No caso, o município de São Gonçalo do Rio Abaixo celebrou contrato de empreitada com uma construtora, empregadora do reclamante, e, em razão disso, ele atuou como ¿ajudante¿ nas obras do município de melhoramento e manutenção das estradas vicinais de Bamba a São Gonçalo.

A sentença reconheceu a responsabilidade subsidiária do município pelas verbas trabalhistas devidas ao reclamante pela empreiteira. Mas, para o juiz convocado relator, a situação atrai a aplicação do entendimento contido na Orientação Jurisprudencial nº 191 da SDI-I do TST, no sentido de que, nos contratos de empreitada de construção civil, o dono da obra (no caso, o município), desde que não seja empresa construtora ou incorporadora, não é responsável pelas obrigações trabalhistas assumidas pela empreiteira. "Não houve dúvidas quanto ao fato de que o município era o dono da obra na qual o reclamante prestou seus serviços de ajudante.

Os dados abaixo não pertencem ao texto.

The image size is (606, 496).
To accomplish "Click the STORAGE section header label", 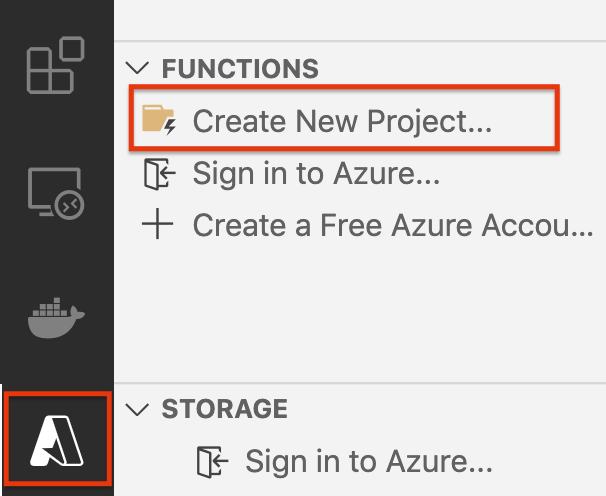I will (225, 409).
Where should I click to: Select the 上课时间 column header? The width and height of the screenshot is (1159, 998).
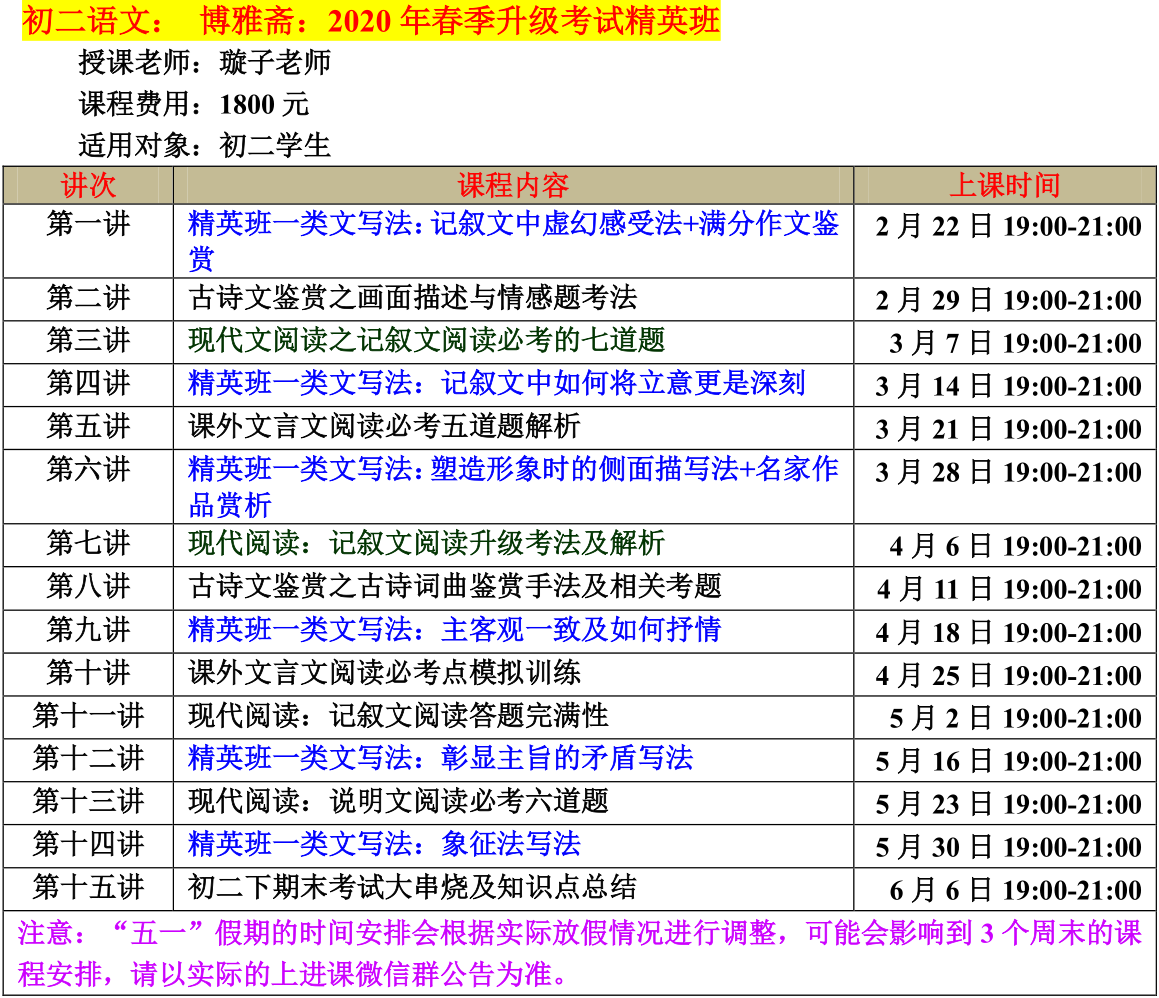(x=1004, y=185)
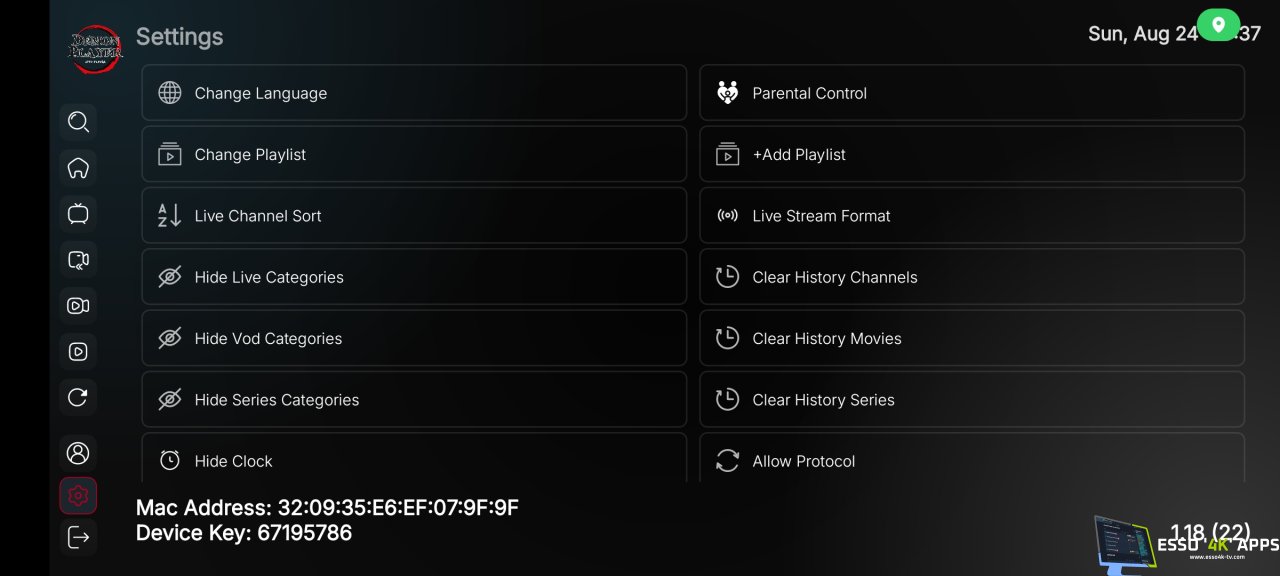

Além disso, o município não tem por finalidade a execução de obra civil e, dessa forma, os serviços executados pelo reclamante assumem caráter infraestrutural às finalidades institucionais do Estado", frisou, em seu voto, o relator.

Nesse quadro, a Turma concluiu que não há como se impor ao município a responsabilidade pelo pagamento das parcelas trabalhistas deferidas ao reclamante. Por isso, deu provimento ao recurso apresentado pelo ente público, para afastar a responsabilidade subsidiária imposta na sentença.